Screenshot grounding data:
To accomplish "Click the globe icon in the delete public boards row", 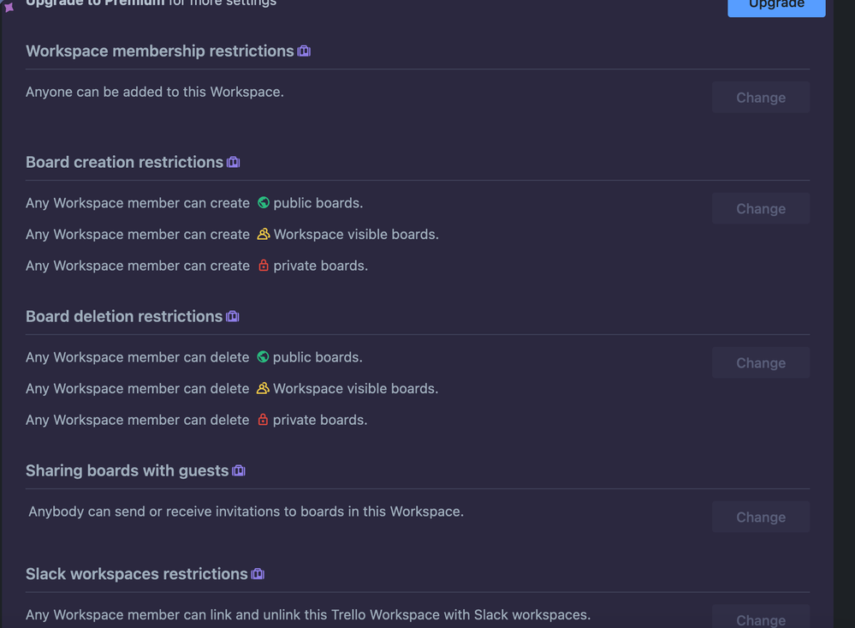I will [263, 356].
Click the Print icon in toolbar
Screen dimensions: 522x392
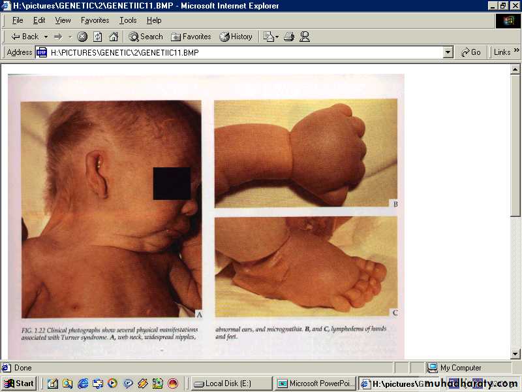[x=289, y=37]
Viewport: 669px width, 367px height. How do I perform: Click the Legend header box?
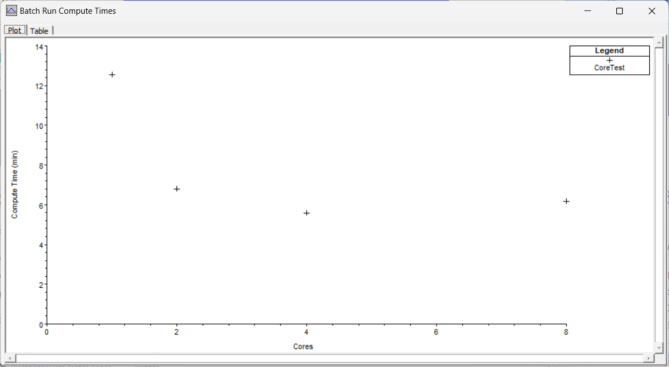click(609, 51)
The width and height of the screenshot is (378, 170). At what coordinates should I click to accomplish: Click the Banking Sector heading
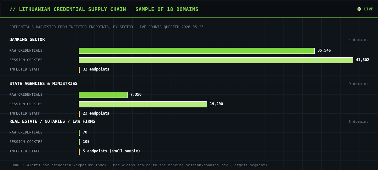point(27,40)
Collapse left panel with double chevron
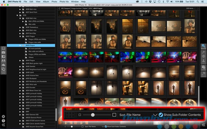This screenshot has height=129, width=207. 3,125
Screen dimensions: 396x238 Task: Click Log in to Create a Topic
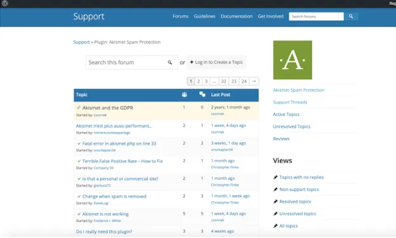click(216, 62)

- _EXERCISE AIM_
Produce an exact copy of the lines from the line with "The width and" through the last line of the data above, both ends included. No pictures belong in it.

- _ANSWER TO THIS TASK_
The width and height of the screenshot is (378, 170). At what coordinates should I click to accomplish: Click the Banking Sector heading
point(27,40)
Collapse left panel with double chevron
This screenshot has height=129, width=207. 3,125
Screen dimensions: 396x238 Task: Click Log in to Create a Topic
click(216, 62)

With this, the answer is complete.